Gee, this is so simple, perhaps I should do it myself!
I'll fiddle around a bit when I get home.
Andrew
|
950.11 | Help Available On a Similar Problem? | DRUMS::FEHSKENS | | Wed Oct 19 1988 17:29 | 20 |
| Hmm, I've got a similar problem; I've been doing some fooling around
with chaotic systems on my Amiga, including plotting the Lorenz
attractor. What I wanted to do was color the curve based on its
local curvature. However, there is no analytic expression for the
curve (it's space filling and defined by three nonlinear differential
equations; one plots it parametrically against time by iterating the
difference equations derived from the differential equations) so
I have to derive the curvature from a sequence of points. I looked
up the discussion of curvature in my trusty old copy of Thomas,
but couldn't easily (hey, I'm a lazy guy) derive an expression for
curvature based on a sequence of points (this is in 3-space,
incidentally; I plot a 2 dimensional projection of the curve; the
color has to be based on the 3-space curvature). Ideally, the
expression would be based on the last point's (x, y, z) and the
newly computed point's (x, y, z), so I don't have to save anything
that I don't already have handy. I can dig up the differential
equations if that helps (sorry, I haven't memorized them).
len.
|
950.12 | straying off the flow of discussion... | CTCADM::ROTH | Lick Bush in '88 | Wed Oct 19 1988 20:42 | 51 |
| Here is how to calculate the curvature of solution curves to the
Lorenz attractor.
The Lorenz equations are a 3-D vector field; picking a point (x,y,z)

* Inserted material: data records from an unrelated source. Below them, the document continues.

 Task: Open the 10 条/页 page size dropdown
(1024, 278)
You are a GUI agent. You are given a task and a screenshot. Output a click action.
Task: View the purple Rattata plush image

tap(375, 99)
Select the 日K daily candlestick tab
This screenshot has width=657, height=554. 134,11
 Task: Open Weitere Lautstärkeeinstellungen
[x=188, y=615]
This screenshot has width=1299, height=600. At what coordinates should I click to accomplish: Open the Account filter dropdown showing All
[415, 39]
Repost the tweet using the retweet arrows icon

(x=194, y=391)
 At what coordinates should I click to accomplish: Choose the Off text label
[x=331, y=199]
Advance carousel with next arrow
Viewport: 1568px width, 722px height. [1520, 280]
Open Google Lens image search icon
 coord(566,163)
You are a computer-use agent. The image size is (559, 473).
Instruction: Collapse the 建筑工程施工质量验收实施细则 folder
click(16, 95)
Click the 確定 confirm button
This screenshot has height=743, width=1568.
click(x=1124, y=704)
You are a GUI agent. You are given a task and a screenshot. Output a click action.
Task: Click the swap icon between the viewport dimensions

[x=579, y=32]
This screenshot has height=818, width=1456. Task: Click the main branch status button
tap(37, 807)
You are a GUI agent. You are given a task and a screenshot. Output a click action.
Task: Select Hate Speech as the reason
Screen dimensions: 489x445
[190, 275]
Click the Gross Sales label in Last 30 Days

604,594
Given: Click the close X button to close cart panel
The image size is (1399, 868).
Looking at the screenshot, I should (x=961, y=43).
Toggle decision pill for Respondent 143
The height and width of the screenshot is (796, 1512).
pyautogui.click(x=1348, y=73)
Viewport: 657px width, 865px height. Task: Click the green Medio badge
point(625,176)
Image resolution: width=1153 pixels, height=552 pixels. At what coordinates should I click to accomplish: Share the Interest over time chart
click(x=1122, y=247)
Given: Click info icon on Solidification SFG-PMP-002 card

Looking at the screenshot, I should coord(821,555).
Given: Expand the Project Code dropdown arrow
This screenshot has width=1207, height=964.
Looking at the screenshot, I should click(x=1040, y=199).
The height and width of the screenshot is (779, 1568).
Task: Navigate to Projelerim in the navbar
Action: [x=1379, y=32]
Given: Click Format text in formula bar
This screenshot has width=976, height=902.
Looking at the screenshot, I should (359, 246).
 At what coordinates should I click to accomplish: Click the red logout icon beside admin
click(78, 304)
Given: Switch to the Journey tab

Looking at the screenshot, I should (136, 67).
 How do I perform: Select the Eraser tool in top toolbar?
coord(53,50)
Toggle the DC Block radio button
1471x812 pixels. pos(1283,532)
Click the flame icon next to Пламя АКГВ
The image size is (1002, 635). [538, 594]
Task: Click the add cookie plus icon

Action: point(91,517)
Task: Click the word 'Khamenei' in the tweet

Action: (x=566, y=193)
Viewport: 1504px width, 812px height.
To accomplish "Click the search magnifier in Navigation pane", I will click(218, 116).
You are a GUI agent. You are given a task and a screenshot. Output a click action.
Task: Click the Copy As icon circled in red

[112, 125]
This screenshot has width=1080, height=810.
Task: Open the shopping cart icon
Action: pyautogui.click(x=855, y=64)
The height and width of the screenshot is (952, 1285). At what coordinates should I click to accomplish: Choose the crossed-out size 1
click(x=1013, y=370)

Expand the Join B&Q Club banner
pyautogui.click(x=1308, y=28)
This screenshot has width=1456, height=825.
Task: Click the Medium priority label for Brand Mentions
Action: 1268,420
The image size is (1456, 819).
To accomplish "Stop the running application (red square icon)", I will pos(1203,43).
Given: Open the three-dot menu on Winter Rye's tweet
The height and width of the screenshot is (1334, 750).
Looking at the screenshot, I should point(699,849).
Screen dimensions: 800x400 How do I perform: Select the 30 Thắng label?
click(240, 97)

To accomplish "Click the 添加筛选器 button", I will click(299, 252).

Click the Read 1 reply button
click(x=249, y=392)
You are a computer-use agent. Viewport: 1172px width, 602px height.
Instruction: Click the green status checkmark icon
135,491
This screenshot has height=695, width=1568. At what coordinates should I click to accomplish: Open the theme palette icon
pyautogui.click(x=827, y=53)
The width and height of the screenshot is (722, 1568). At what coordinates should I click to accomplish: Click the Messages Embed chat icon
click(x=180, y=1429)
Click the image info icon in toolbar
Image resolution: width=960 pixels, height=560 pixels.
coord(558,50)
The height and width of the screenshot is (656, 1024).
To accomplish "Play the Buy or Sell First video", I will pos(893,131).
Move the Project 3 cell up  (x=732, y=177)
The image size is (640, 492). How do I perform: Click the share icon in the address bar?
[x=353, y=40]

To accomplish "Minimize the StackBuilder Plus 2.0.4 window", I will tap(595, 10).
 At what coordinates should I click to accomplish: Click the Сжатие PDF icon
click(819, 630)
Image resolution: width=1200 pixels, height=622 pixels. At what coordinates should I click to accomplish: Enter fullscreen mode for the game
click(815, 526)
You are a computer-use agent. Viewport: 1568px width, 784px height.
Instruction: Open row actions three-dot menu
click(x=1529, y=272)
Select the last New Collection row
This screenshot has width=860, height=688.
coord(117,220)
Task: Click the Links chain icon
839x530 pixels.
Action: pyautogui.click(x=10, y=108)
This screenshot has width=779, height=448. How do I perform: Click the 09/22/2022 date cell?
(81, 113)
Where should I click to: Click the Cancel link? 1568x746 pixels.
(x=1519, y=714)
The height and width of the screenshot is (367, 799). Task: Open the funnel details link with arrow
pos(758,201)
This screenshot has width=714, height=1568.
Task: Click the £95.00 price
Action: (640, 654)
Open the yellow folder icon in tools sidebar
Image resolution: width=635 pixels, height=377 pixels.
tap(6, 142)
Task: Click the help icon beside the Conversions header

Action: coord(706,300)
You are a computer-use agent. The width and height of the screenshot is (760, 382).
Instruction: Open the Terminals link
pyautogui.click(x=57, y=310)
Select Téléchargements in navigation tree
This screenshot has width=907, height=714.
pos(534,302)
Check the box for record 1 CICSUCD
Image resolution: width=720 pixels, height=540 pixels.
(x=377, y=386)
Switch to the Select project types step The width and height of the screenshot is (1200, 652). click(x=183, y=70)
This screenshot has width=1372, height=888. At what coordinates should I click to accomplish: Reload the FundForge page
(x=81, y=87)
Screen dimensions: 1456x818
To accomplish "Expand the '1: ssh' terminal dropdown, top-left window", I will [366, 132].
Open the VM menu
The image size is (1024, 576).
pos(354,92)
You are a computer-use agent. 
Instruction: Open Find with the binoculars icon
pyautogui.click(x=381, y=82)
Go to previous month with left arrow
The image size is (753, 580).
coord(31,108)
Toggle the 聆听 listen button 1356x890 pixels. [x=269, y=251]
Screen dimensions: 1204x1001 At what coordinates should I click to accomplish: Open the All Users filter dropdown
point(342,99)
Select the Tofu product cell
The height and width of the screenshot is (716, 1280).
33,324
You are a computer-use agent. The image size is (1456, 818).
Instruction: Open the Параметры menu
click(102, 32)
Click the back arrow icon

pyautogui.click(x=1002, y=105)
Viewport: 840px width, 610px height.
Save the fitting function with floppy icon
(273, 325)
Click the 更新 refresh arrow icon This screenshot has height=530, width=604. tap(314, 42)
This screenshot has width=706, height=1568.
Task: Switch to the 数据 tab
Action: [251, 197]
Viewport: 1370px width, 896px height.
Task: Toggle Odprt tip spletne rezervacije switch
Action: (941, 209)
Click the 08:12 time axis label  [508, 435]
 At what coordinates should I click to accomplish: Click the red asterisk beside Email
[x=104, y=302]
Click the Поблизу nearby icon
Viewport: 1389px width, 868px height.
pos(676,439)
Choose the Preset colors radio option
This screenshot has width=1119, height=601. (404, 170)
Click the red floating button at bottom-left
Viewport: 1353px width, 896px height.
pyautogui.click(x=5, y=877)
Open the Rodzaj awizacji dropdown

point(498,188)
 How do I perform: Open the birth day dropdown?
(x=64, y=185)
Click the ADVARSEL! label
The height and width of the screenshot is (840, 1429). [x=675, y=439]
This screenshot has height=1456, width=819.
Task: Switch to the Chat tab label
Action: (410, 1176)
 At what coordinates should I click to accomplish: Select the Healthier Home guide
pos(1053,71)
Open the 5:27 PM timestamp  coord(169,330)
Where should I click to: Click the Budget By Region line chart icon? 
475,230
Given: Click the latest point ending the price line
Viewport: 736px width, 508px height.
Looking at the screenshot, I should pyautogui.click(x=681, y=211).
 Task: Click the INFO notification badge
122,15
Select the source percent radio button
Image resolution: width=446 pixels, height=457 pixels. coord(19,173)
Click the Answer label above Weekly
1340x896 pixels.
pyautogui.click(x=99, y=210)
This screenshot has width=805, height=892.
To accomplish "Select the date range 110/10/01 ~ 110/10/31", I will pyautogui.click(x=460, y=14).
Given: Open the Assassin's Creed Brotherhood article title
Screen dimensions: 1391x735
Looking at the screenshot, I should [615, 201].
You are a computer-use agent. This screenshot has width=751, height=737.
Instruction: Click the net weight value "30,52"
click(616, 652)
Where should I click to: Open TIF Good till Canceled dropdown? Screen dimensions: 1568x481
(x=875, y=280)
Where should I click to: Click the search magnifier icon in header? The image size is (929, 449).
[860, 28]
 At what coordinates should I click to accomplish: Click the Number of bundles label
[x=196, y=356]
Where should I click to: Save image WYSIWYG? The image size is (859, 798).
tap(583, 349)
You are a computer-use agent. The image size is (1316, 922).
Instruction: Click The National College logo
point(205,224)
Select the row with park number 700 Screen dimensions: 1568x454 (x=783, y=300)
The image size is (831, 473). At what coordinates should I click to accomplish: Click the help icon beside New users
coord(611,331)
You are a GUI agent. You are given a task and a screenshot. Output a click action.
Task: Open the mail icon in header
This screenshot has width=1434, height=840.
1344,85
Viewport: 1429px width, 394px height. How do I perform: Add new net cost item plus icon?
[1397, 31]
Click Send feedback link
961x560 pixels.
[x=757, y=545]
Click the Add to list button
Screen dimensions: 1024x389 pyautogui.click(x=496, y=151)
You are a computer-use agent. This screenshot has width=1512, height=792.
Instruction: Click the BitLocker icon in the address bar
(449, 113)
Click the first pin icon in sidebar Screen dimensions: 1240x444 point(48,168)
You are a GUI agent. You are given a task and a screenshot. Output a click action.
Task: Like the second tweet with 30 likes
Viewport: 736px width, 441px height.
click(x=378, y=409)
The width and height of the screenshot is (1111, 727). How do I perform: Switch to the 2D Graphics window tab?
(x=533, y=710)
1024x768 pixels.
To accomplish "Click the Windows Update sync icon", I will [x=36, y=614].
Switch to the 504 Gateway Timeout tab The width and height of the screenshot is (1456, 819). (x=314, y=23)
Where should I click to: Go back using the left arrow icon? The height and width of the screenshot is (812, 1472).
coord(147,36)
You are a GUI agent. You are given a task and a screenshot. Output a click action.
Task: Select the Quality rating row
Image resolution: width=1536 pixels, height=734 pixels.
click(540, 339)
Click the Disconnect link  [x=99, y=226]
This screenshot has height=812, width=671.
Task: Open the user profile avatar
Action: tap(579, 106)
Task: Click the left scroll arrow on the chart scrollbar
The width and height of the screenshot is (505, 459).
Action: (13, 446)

specifies an initial condition, leading to a well defined integral
curve.
To calculate the curvature, you want to calculate the magnitude of the
cross product of the velocity and acceleration normalized by the square
of the magnitude of the velocity.
Curvature = |(V.cross.A)|/|V|^2
This can be written down as a simple matrix equation.
For the Lorenz attractor the vector field is:
Vx = s*(x-y)
Vy = r*x-y-x*z r, s, b = parameters
Vz = x*y-b*z
The acceleration is given by a linear transformation of the
velocity (using the chain rule):
|Ax| | dVx/dx dVx/dy dVx/dz | |Vx|
|Ay| = | dVy/dx dVy/dy dVy/dz |*|Vy|
|Az| | dVz/dx dVz/dy dVz/dz | |Vz|
And the cross product can be written as the matrix product:
|Nx| | 0 -Vz Vy | | s -s 0 | |Vx|
|Ny| = | Vz 0 -Vx |*| r-z -1 -x |*|Vy|
|Nz| | -Vy Vx 0 | | y x -b | |Vz|
where the partial derivative matrix is is explicitly filled in.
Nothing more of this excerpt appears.